Alfred was appointed High Sheriff of Denbighshire for 1923–24.

==Awards==
Alfred became a Knight bachelor in the 1932 New Year Honours list. He was appointed an Officer of the Venerable Order of Saint John on 20 December 1937.

==Personal life==
In 1907 he married Ethel May Williams; they had one son (James) and two daughters.
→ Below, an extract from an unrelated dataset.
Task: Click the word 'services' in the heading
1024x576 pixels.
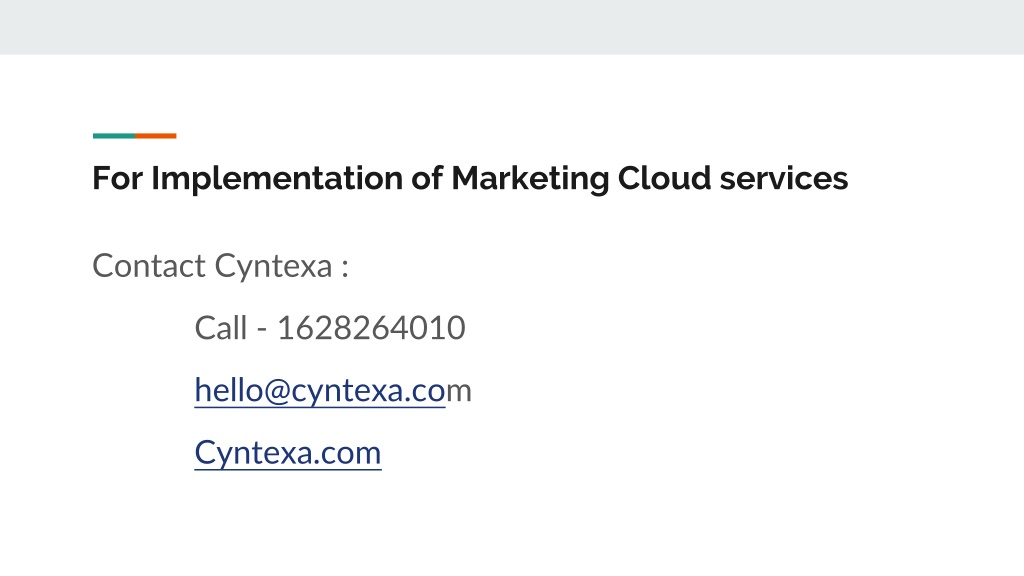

In 1913, he bought Marchwiel Hall in the village of Marchwiel, Denbighshire, in North Wales. Home to the Marchwiel and Wrexham Cricket Club, Alfred developed it as "one of the most picturesque settings for playing the game in the country". Already chairman of the county cricket association, Alfred played cricket for Denbighshire in the 1926–27 season.

==Sources==
- Gray, Tony (1987). "The Road to Success: Alfred McAlpine 1935 – 1985"
- Russell, Doris McAlpin (1990). "McAlpin(e) genealogies, 1730–1990: Alexander McAlpin of South Carolina and Georgia and his descendants, plus other McAlpin(e) families of North America"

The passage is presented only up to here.